▶ _Given task 1_:
Please quote the stretch of the listing from the line containing "Where should I click to: Click" through the line containing "click(x=357, y=8)", both ends included. Leave the pictures out of your answer.

▶ _Source text_:
_ _ _
October 11, 2011
Wilson V. Layne (1999)
1. Facts of Case
In the Supreme Court Case Wilson v. Layne , in May 24, 1999 the court looked at a case appealed in lower courts, thus sent to The United States Court of Appeals for the Fourth District. In April of 1992, the Circuit Court for Montgomery County issued three arrest warrants for Dominic Wilson, one for each of his probation violations. He was classified under the authorities as a violent criminal and a danger. Around 6:35 a.m. deputy federal marshals and local sheriff deputies, a Washington Post reporter and cameraman went to make their arrest at Wilson’s parents household. They entered the household, though none of the warrants stated that the media could be present and enter the household. Dominic was not even there. Various pictures were taken of the confrontation between officers and the father of Dominic Wilson. Yet, the Washington Post did not publish the pictures taken at the Wilson’s home. Geraldine and her husband Charles sued the law enforcement officials in their personal capacities for money damages under Bivens v. Six Unknown Fed. Narcotics Agents, 403 U. S. 38. The district agreed their Fourth Amendment Rights had been violated, but the district court denied a motion of summary judgment on their ruling of qualified immunity. At the Court of Appeals, the case was heard twice and the court declined on deciding whether law enforcement violated the Fourth Amendment. They stated that no court to this time had made a ruling or precedent was not clearly established, therefore granting qualified immunity. Government officials have a shield of liability, holding plaintiff’s to a higher burden of proof.
_ _ _
▶ _Given task 2_:
Answer these questions from the Wilson v. Layne case summary:
(a) How many arrest warrants did the Circuit Court for Montgomery County issue for Dominic Wilson?
(b) At around what time did the officers and the media go to the household of Wilson's parents?
(c) Did the Washington Post publish the pictures taken at the Wilson home?

▶ _Record extracts_:
_ _ _
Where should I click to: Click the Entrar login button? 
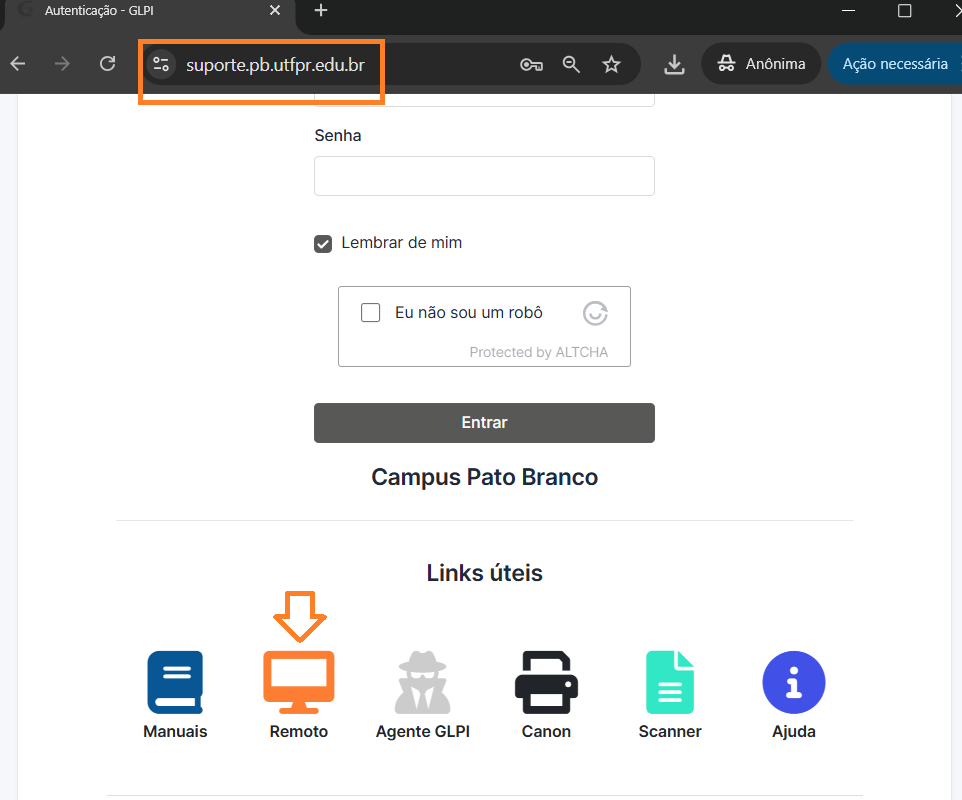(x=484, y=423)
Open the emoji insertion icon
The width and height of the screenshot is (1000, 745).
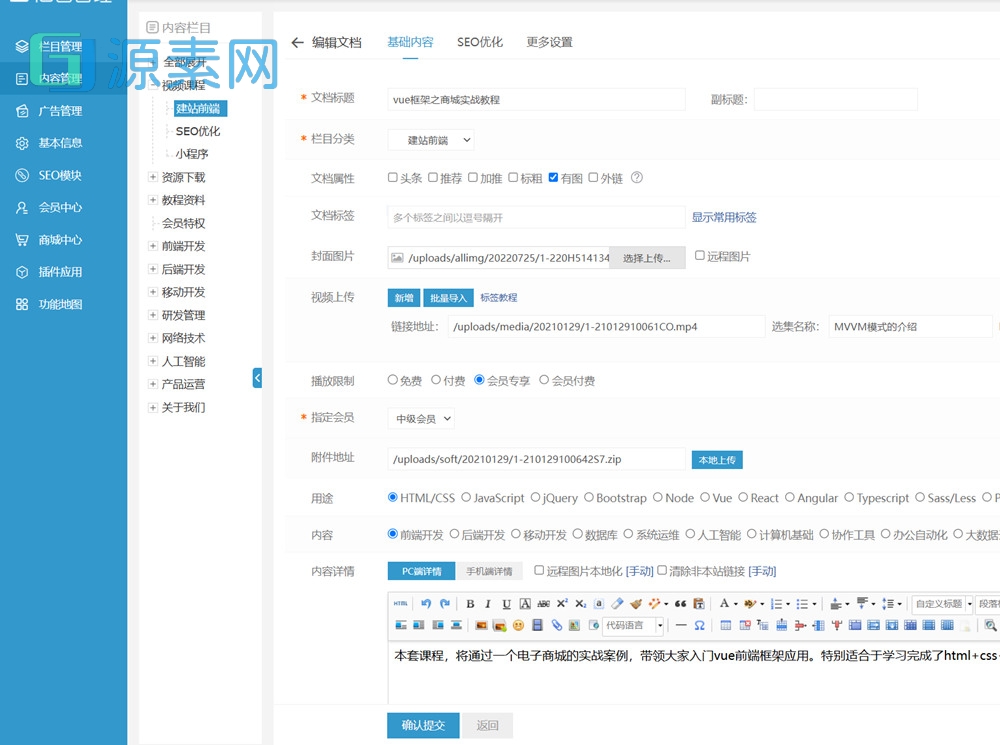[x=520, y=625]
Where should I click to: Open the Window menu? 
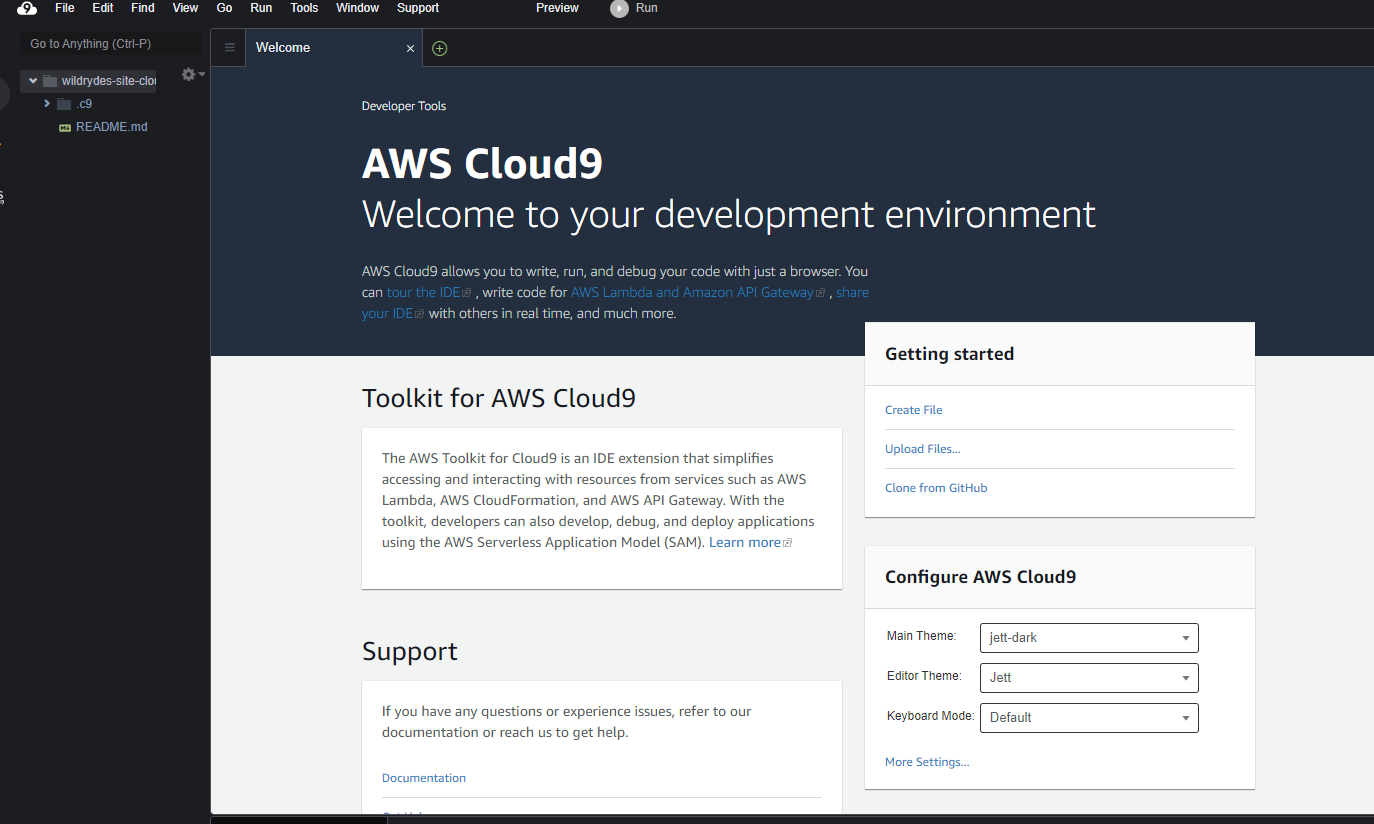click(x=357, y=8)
_ _ _
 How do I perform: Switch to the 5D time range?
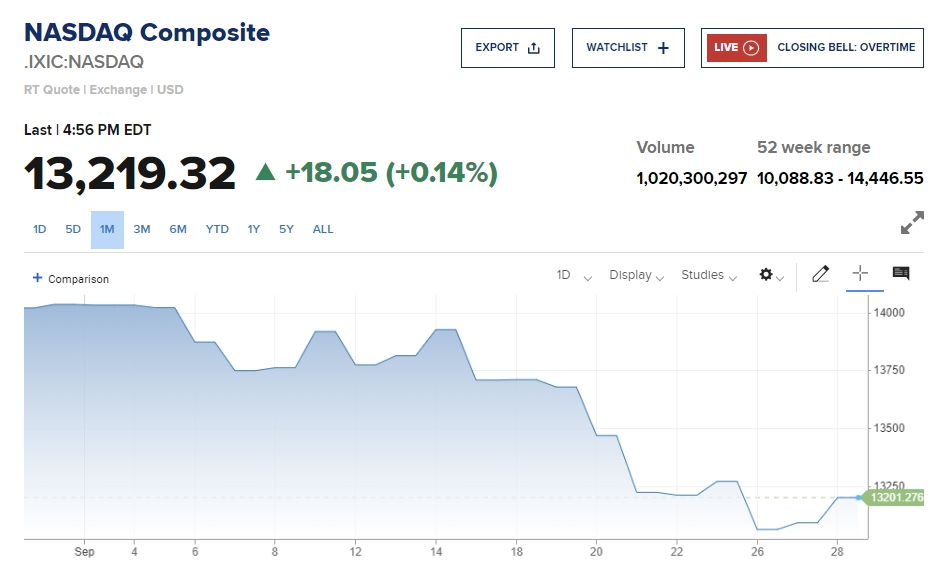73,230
_ _ _
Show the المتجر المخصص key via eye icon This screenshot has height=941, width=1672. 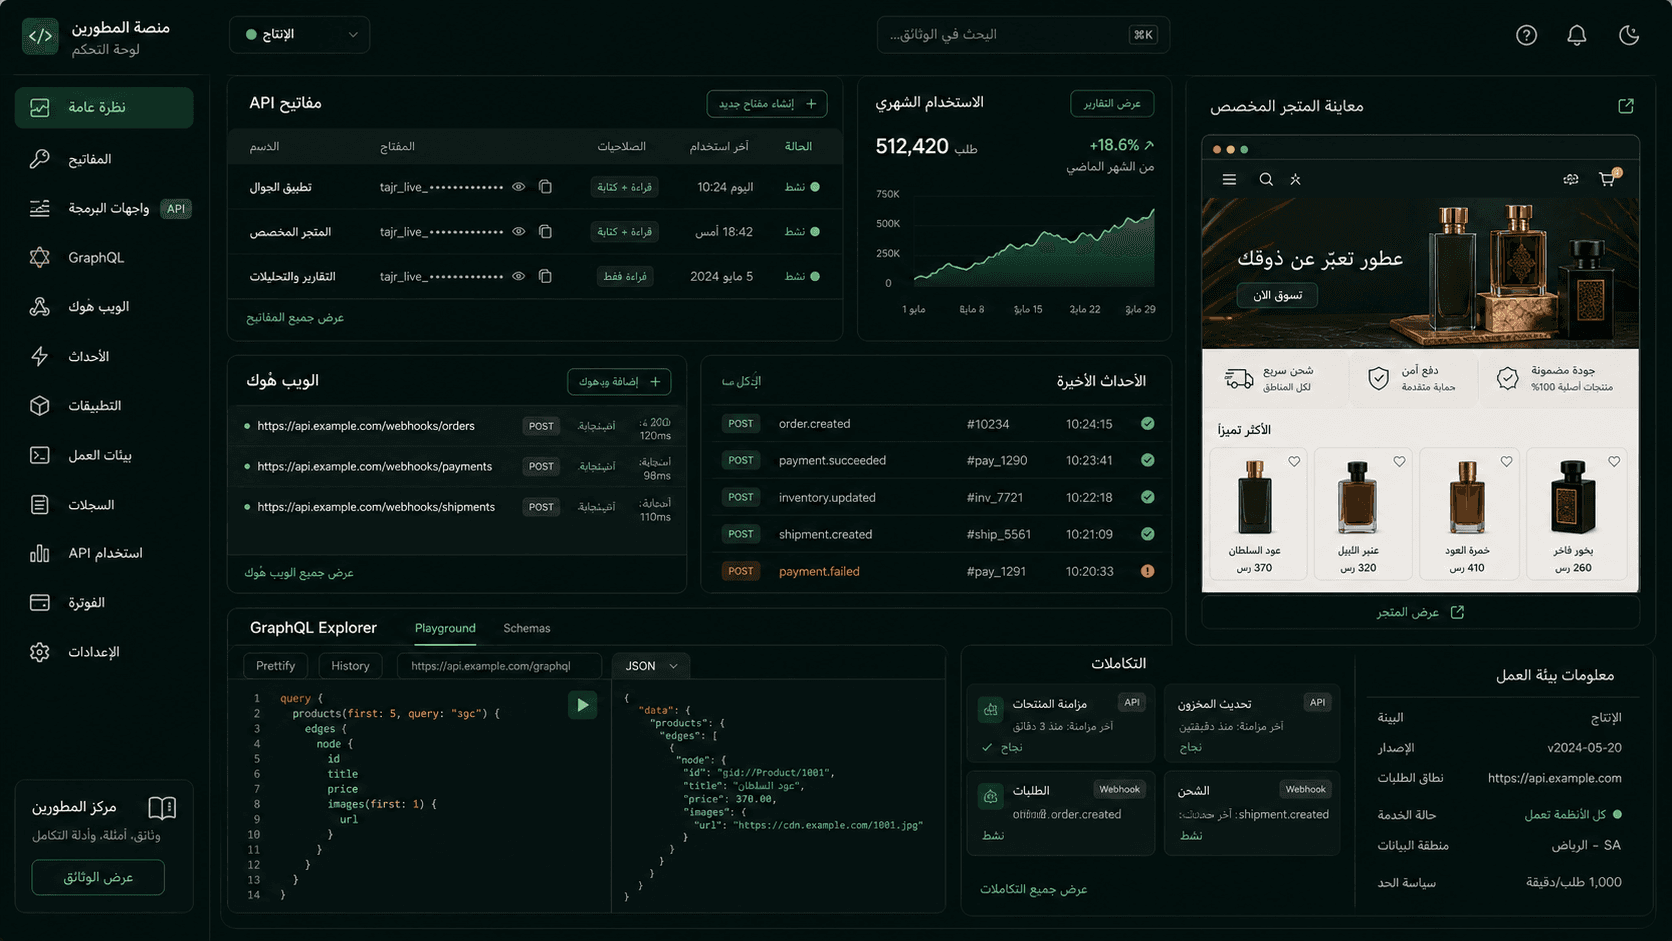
_ _ _
▶ _Correct output 1_:
Where should I click to: Click the Entrar login button? 
(x=484, y=423)
Open the emoji insertion icon
The width and height of the screenshot is (1000, 745).
[x=520, y=625]
Where should I click to: Open the Window menu? 
click(x=357, y=8)

▶ _Correct output 2_:
(a) Three, one for each of his probation violations.
(b) Around 6:35 a.m.
(c) No.